In reality, however, everything was far from so simple. Popular ideas about the Messiah went no further than the image of the Messiah as a great earthly King. Of course, this King was not imagined as an ordinary human being. He could, for example, perform miracles and even raise the dead. But His Kingdom was imagined as a fully earthly kingdom. And the life of this earthly kingdom was also, in general, fully earthly. Of course, it fully corresponded to the Torah. Of course, it had that measure of the nearness of God's presence without which the coming of the Messiah was unthinkable. And, of course, it did not have that triumph of death characteristic of the present age. But people remained the same. They only became righteous and pious. In the best sense of those words, but still in an earthly way.

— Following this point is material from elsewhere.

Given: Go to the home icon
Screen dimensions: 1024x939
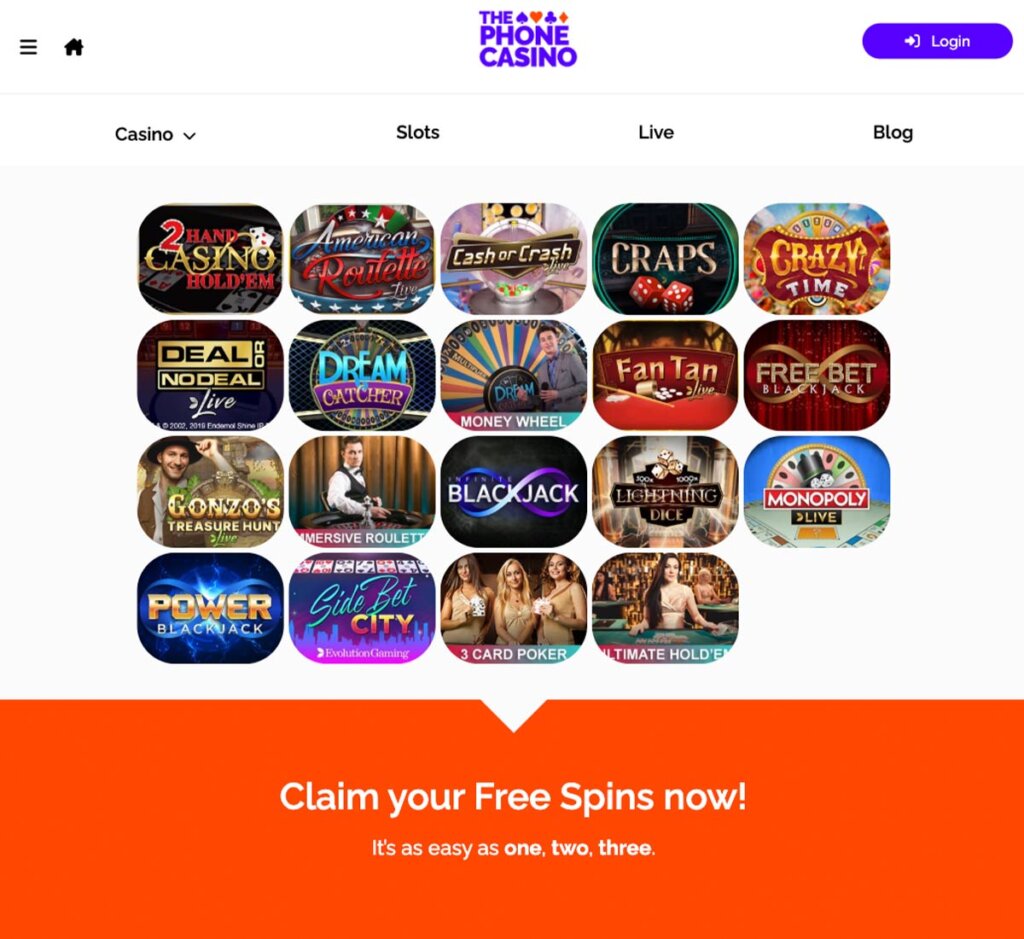Looking at the screenshot, I should pyautogui.click(x=74, y=47).
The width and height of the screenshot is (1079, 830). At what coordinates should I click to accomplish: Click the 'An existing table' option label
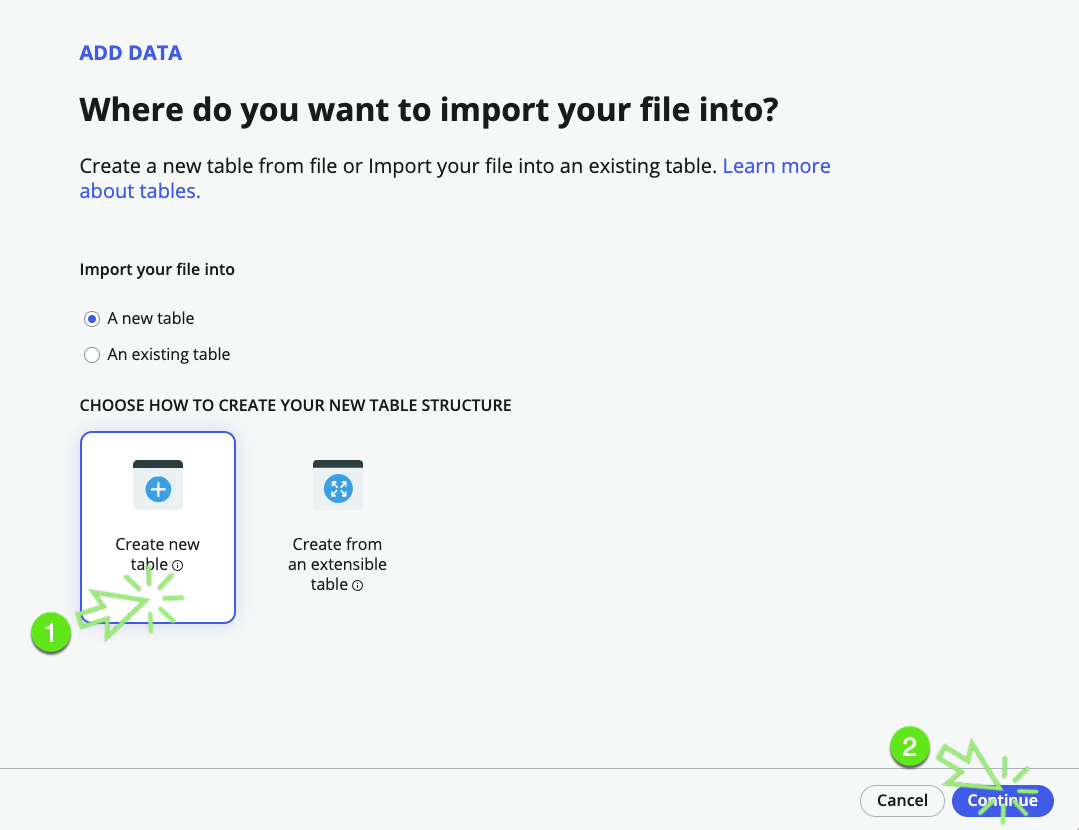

Jesus' raising of Lazarus fit entirely within these ideas about the Kingdom. No one thought that such a resurrection was only a foretaste. A preparation for the main thing. Lazarus was not raised into that new life which Jesus brought with Him. He was raised because of that new life. But he did not contain it within himself. His nature remained the same. He returned to the life lived by people of the untransformed world.

But the Savior came to give the human person more. To unite him with the fullness of life, not with a small part of it. This is what those who greeted Him in the streets of Jerusalem could not understand. They thought the main thing had already happened, but it was still ahead. Even Jesus' closest disciples did not yet know this. He alone knew.